Pixel coordinate grounding data
== Segment start ==

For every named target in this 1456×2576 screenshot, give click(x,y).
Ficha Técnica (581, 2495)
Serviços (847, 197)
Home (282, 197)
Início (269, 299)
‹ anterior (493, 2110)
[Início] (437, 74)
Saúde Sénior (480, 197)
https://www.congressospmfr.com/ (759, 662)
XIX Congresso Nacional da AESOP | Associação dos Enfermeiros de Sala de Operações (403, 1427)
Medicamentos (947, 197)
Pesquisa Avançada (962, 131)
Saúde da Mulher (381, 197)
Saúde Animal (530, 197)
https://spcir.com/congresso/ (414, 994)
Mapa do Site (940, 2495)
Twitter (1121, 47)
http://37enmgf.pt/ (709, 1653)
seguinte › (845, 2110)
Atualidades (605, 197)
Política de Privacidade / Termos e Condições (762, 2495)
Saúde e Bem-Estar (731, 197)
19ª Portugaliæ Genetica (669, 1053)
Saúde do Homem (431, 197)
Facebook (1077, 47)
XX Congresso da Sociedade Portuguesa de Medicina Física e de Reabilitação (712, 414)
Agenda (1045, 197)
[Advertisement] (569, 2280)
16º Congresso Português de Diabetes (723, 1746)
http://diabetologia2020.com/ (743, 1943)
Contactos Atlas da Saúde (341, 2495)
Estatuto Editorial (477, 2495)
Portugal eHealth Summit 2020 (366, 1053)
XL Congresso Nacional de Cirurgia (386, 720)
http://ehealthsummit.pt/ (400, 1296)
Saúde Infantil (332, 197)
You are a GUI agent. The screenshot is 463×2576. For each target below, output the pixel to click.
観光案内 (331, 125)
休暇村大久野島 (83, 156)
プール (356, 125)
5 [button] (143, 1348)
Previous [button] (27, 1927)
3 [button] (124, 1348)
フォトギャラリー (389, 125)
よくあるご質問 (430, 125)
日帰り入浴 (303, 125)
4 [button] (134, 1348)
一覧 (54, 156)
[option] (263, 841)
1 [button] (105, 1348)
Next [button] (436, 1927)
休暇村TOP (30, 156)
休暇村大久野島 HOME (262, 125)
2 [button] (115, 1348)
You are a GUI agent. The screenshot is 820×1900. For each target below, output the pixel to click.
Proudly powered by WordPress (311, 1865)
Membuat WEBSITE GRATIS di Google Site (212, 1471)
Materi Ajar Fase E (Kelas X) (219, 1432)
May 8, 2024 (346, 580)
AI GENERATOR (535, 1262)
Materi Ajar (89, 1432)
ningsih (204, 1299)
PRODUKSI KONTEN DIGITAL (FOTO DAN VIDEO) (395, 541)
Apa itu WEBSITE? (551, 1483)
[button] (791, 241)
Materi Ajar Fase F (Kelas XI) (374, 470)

== Segment end ==

» TO DO
Only output the lines from the one with "16º Congresso Português" through the end of the entries above, exactly as they are.

» OUTPUT OF THE TASK
16º Congresso Português de Diabetes (723, 1746)
http://diabetologia2020.com/ (743, 1943)
Contactos Atlas da Saúde (341, 2495)
Estatuto Editorial (477, 2495)
Portugal eHealth Summit 2020 (366, 1053)
XL Congresso Nacional de Cirurgia (386, 720)
http://ehealthsummit.pt/ (400, 1296)
Saúde Infantil (332, 197)
You are a GUI agent. The screenshot is 463×2576. For each target below, output the pixel to click.
観光案内 (331, 125)
休暇村大久野島 (83, 156)
プール (356, 125)
5 [button] (143, 1348)
Previous [button] (27, 1927)
3 [button] (124, 1348)
フォトギャラリー (389, 125)
よくあるご質問 (430, 125)
日帰り入浴 (303, 125)
4 [button] (134, 1348)
一覧 (54, 156)
[option] (263, 841)
1 [button] (105, 1348)
Next [button] (436, 1927)
休暇村TOP (30, 156)
休暇村大久野島 HOME (262, 125)
2 [button] (115, 1348)
You are a GUI agent. The screenshot is 820×1900. For each target below, output the pixel to click.
Proudly powered by WordPress (311, 1865)
Membuat WEBSITE GRATIS di Google Site (212, 1471)
Materi Ajar Fase E (Kelas X) (219, 1432)
May 8, 2024 (346, 580)
AI GENERATOR (535, 1262)
Materi Ajar (89, 1432)
ningsih (204, 1299)
PRODUKSI KONTEN DIGITAL (FOTO DAN VIDEO) (395, 541)
Apa itu WEBSITE? (551, 1483)
[button] (791, 241)
Materi Ajar Fase F (Kelas XI) (374, 470)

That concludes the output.